Learning to knit

knitting.jpg   Last year our daughter-in-law gave me a couple lovely, knitted, cotten washcloths.  She intended them for kitchen use, but I tend to be more of a sponge/scour pad person, and they seemed too pretty to use for scrubbing dishes.  Then at Winter Solstice a friend sent me another lovely knitted washcloth along with a bar of lavender soap, and I realized I could use these washcloths in the shower.  Excellent!  They are absorbent, and just rough enough to give good exfoliation.  Now I use them all the time, and I wanted more.  So I decided to knit my own.

One drawback — I didn’t know how to knit.  I can crochet, and knitting didn’t look that difficult.  So I bought a couple balls of cotton yarn, a pair of knitting needles, and a book of washcloth patterns.  I had a book at home I thought I could learn from, but it turned out to be more for inspiration than actual learning.  Hmm . . .    So I Googled and found this site: http://learntoknit.com  .  Fortunately the washcloths use basic stitches, and this place gave me good enough instructions to get started.  (A friend has since suggested a book, The Knit Stitch, by Sally Melville; it’s on my “to buy” list.)  I’m now about halfway through my first washcloth, and beginning to feel like I know what I’m doing.  Lots of mistakes, but the yarn is varigated, the piece is supposed to have texture, and it’s just a washcloth for my personal use, so I’m not worrying about the mistakes.  I’m learning.   Am no where near good enough to knit and watch a new DVD, but I knitted through a couple of our John Cusack DVDs last night (“High Fidelity” and “Grosse Point Blank”) and did just fine. 

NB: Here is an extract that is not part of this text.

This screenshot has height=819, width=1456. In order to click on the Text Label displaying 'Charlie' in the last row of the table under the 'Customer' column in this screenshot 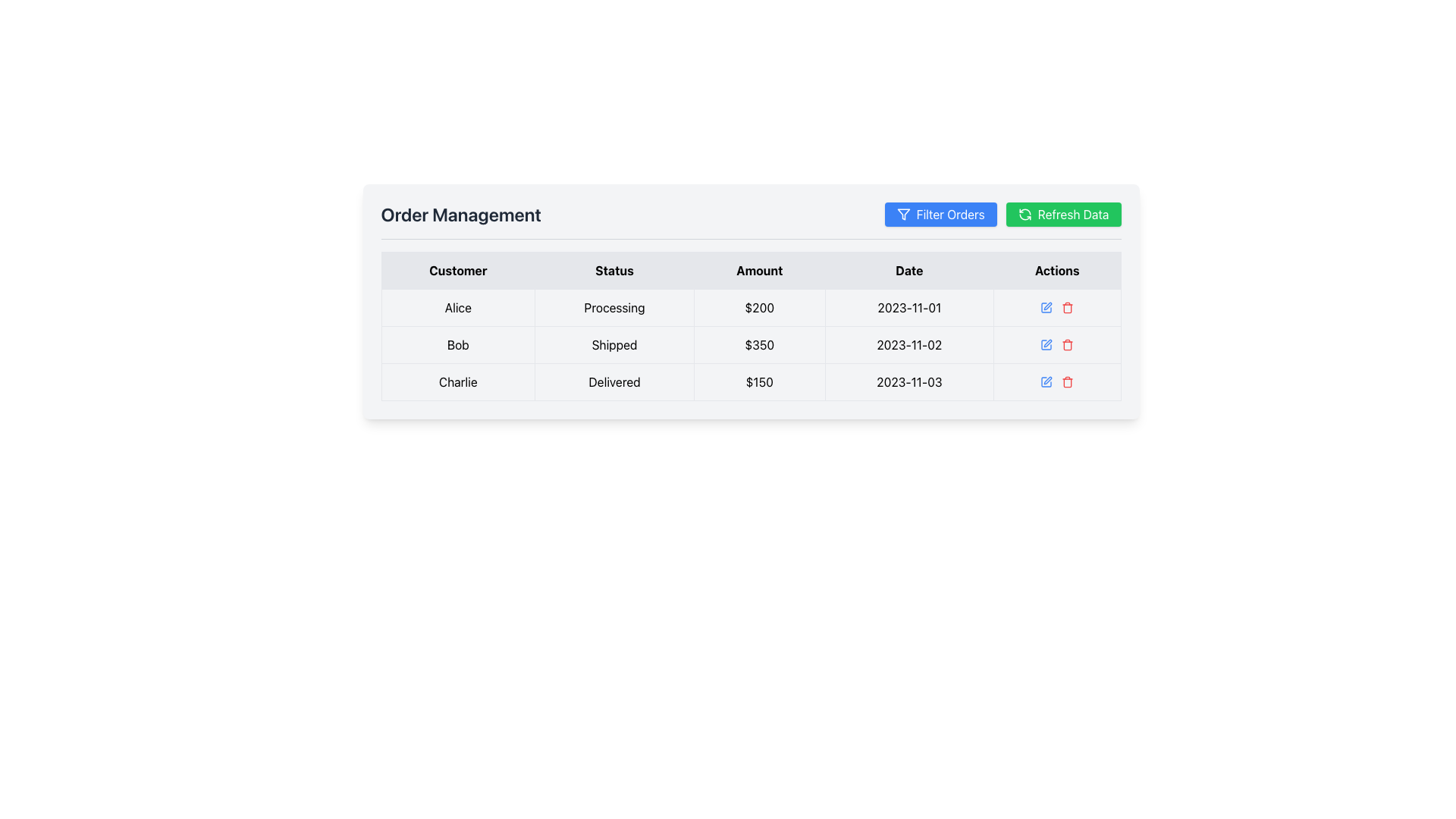, I will do `click(457, 381)`.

What I hadn’t expected was the calmness and satisfaction I feel while knitting.  I love working with textiles, anyway.  Perhaps it is in my genes, via those Scots ancestors from Paisley, who had rooms for their weaving looms.  When I was a kid I wove pot-holders and made custom orders for our neighbors.  But when I sit and knit, it’s as if I’m connected to generations of women (and men!) who stretch far back into time, creating practical and beautiful items for their loved ones and their homes.  It is a connection I cherish.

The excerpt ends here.